## BEGIN Raw data

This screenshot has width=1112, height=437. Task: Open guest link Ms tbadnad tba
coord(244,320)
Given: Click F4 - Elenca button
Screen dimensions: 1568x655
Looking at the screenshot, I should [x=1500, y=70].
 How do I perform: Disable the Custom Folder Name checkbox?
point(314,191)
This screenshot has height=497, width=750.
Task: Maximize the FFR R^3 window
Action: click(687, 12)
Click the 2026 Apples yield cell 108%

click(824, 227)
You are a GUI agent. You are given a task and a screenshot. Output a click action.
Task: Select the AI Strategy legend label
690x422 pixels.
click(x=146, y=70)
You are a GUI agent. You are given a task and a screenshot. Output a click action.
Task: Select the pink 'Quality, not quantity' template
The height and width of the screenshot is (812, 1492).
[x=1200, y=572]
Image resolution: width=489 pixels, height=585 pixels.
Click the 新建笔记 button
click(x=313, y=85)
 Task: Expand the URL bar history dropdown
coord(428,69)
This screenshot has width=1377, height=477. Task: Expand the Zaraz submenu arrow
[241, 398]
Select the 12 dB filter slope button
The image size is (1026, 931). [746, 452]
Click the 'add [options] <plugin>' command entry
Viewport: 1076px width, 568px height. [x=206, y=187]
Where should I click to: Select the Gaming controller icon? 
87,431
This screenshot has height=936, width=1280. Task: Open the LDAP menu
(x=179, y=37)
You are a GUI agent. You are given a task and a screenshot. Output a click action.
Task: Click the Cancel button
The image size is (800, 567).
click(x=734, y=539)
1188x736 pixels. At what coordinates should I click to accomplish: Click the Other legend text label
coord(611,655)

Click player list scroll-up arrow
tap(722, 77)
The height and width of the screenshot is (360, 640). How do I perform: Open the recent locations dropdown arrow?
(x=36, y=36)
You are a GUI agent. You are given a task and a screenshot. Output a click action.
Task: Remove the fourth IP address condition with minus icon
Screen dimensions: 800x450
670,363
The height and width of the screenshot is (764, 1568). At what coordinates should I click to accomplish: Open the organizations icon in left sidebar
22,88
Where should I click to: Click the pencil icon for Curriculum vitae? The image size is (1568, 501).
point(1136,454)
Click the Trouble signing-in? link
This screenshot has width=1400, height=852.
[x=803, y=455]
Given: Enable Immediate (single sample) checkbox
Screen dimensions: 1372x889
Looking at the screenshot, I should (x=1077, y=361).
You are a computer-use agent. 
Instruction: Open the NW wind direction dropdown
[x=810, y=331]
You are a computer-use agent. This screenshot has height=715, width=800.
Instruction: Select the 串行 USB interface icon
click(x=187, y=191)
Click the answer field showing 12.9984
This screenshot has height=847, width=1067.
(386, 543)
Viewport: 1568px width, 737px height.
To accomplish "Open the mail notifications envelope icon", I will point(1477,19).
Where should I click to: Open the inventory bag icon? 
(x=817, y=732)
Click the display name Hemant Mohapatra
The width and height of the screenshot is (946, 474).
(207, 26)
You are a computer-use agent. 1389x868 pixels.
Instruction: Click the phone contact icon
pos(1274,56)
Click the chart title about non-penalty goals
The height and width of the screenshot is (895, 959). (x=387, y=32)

## END Raw data

Reproduce every line of the data items above verbatim.

▶ **Task solution**
This screenshot has width=1112, height=437. Task: Open guest link Ms tbadnad tba
coord(244,320)
Given: Click F4 - Elenca button
Screen dimensions: 1568x655
Looking at the screenshot, I should [x=1500, y=70].
 How do I perform: Disable the Custom Folder Name checkbox?
point(314,191)
This screenshot has height=497, width=750.
Task: Maximize the FFR R^3 window
Action: click(687, 12)
Click the 2026 Apples yield cell 108%

click(824, 227)
You are a GUI agent. You are given a task and a screenshot. Output a click action.
Task: Select the AI Strategy legend label
690x422 pixels.
click(x=146, y=70)
You are a GUI agent. You are given a task and a screenshot. Output a click action.
Task: Select the pink 'Quality, not quantity' template
The height and width of the screenshot is (812, 1492).
[x=1200, y=572]
Image resolution: width=489 pixels, height=585 pixels.
Click the 新建笔记 button
click(x=313, y=85)
 Task: Expand the URL bar history dropdown
coord(428,69)
This screenshot has width=1377, height=477. Task: Expand the Zaraz submenu arrow
[241, 398]
Select the 12 dB filter slope button
The image size is (1026, 931). [746, 452]
Click the 'add [options] <plugin>' command entry
Viewport: 1076px width, 568px height. [x=206, y=187]
Where should I click to: Select the Gaming controller icon? 
87,431
This screenshot has height=936, width=1280. Task: Open the LDAP menu
(x=179, y=37)
You are a GUI agent. You are given a task and a screenshot. Output a click action.
Task: Click the Cancel button
The image size is (800, 567).
click(x=734, y=539)
1188x736 pixels. At what coordinates should I click to accomplish: Click the Other legend text label
coord(611,655)

Click player list scroll-up arrow
tap(722, 77)
The height and width of the screenshot is (360, 640). How do I perform: Open the recent locations dropdown arrow?
(x=36, y=36)
You are a GUI agent. You are given a task and a screenshot. Output a click action.
Task: Remove the fourth IP address condition with minus icon
Screen dimensions: 800x450
670,363
The height and width of the screenshot is (764, 1568). At what coordinates should I click to accomplish: Open the organizations icon in left sidebar
22,88
Where should I click to: Click the pencil icon for Curriculum vitae? The image size is (1568, 501).
point(1136,454)
Click the Trouble signing-in? link
This screenshot has width=1400, height=852.
[x=803, y=455]
Given: Enable Immediate (single sample) checkbox
Screen dimensions: 1372x889
Looking at the screenshot, I should (x=1077, y=361).
You are a computer-use agent. 
Instruction: Open the NW wind direction dropdown
[x=810, y=331]
You are a computer-use agent. This screenshot has height=715, width=800.
Instruction: Select the 串行 USB interface icon
click(x=187, y=191)
Click the answer field showing 12.9984
This screenshot has height=847, width=1067.
(386, 543)
Viewport: 1568px width, 737px height.
To accomplish "Open the mail notifications envelope icon", I will point(1477,19).
Where should I click to: Open the inventory bag icon? 
(x=817, y=732)
Click the display name Hemant Mohapatra
The width and height of the screenshot is (946, 474).
(207, 26)
You are a computer-use agent. 1389x868 pixels.
Instruction: Click the phone contact icon
pos(1274,56)
Click the chart title about non-penalty goals
The height and width of the screenshot is (895, 959). (x=387, y=32)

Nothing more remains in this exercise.